Extracted material: Begin

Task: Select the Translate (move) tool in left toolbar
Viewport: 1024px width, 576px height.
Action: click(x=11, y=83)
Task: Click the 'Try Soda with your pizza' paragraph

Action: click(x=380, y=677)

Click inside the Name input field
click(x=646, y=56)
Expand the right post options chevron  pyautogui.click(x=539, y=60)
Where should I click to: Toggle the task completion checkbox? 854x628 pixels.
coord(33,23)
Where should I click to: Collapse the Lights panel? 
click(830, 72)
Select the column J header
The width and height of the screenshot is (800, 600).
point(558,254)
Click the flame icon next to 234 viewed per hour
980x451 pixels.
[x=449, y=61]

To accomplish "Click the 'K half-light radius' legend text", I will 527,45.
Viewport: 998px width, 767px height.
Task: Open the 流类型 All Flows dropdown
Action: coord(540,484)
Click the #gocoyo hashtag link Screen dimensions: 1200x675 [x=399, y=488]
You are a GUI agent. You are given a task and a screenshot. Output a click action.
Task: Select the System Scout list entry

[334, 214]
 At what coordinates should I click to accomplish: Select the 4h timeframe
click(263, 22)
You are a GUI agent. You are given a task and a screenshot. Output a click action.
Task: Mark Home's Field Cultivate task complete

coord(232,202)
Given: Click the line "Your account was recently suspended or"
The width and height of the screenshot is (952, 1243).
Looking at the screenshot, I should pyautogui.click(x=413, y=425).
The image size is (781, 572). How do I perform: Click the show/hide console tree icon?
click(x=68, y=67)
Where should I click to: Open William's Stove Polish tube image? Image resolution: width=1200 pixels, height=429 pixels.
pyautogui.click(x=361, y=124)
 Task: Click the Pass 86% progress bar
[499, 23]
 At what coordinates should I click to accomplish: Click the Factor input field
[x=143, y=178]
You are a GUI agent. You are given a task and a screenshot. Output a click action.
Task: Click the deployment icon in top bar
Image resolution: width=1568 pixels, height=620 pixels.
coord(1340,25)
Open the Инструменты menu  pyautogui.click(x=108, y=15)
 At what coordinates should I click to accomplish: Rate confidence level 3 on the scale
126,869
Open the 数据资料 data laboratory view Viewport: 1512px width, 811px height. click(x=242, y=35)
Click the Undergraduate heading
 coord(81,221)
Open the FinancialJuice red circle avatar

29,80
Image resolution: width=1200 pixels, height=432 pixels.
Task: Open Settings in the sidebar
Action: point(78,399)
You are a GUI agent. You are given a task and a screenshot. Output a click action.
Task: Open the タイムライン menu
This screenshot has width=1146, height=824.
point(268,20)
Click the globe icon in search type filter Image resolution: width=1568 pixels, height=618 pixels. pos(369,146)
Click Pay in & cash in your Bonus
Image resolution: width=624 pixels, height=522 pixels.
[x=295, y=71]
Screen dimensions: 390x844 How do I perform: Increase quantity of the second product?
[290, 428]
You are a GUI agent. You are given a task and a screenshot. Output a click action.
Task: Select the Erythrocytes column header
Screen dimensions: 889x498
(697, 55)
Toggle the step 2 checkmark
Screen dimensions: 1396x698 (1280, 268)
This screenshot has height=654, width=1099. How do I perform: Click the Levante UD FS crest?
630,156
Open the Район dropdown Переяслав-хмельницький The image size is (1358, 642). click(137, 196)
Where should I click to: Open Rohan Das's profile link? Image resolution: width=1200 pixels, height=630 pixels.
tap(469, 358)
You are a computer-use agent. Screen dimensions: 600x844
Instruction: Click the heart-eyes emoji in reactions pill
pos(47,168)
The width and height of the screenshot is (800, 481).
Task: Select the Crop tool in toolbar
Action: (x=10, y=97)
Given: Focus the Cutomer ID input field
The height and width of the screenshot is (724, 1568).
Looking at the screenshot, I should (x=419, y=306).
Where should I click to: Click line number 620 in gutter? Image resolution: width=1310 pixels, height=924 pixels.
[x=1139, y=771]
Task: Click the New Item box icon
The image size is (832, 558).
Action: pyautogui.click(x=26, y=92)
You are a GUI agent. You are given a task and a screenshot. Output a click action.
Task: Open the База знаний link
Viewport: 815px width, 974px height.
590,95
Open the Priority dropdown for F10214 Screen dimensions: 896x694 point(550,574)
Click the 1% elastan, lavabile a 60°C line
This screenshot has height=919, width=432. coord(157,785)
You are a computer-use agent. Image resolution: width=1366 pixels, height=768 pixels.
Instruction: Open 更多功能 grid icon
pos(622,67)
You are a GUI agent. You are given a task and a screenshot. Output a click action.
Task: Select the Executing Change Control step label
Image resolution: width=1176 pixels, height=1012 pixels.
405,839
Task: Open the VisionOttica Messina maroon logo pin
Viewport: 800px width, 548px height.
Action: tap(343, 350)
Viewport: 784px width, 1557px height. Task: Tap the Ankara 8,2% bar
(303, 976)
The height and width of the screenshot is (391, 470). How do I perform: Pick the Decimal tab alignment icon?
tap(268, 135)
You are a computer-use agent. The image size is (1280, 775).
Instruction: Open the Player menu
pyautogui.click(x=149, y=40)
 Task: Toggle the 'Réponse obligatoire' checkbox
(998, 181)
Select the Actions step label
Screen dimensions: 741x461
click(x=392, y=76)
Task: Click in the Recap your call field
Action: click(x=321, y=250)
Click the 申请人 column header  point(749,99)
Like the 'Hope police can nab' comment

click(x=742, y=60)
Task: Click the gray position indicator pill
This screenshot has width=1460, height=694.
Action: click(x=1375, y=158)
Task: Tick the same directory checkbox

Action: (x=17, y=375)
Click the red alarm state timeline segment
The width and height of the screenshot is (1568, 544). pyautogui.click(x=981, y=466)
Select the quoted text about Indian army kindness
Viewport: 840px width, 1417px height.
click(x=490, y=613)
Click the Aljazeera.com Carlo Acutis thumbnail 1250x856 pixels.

Extracted material: End

__The problem__. All lines from the one containing "Task: Select the Executing" to the last line above should be reproduced exactly, and no other lines should be given.

__Response__.
Task: Select the Executing Change Control step label
Image resolution: width=1176 pixels, height=1012 pixels.
405,839
Task: Open the VisionOttica Messina maroon logo pin
Viewport: 800px width, 548px height.
Action: tap(343, 350)
Viewport: 784px width, 1557px height. Task: Tap the Ankara 8,2% bar
(303, 976)
The height and width of the screenshot is (391, 470). How do I perform: Pick the Decimal tab alignment icon?
tap(268, 135)
You are a computer-use agent. The image size is (1280, 775).
Instruction: Open the Player menu
pyautogui.click(x=149, y=40)
 Task: Toggle the 'Réponse obligatoire' checkbox
(998, 181)
Select the Actions step label
Screen dimensions: 741x461
click(x=392, y=76)
Task: Click in the Recap your call field
Action: click(x=321, y=250)
Click the 申请人 column header  point(749,99)
Like the 'Hope police can nab' comment

click(x=742, y=60)
Task: Click the gray position indicator pill
This screenshot has width=1460, height=694.
Action: click(x=1375, y=158)
Task: Tick the same directory checkbox

Action: (x=17, y=375)
Click the red alarm state timeline segment
The width and height of the screenshot is (1568, 544). pyautogui.click(x=981, y=466)
Select the quoted text about Indian army kindness
Viewport: 840px width, 1417px height.
click(x=490, y=613)
Click the Aljazeera.com Carlo Acutis thumbnail 1250x856 pixels.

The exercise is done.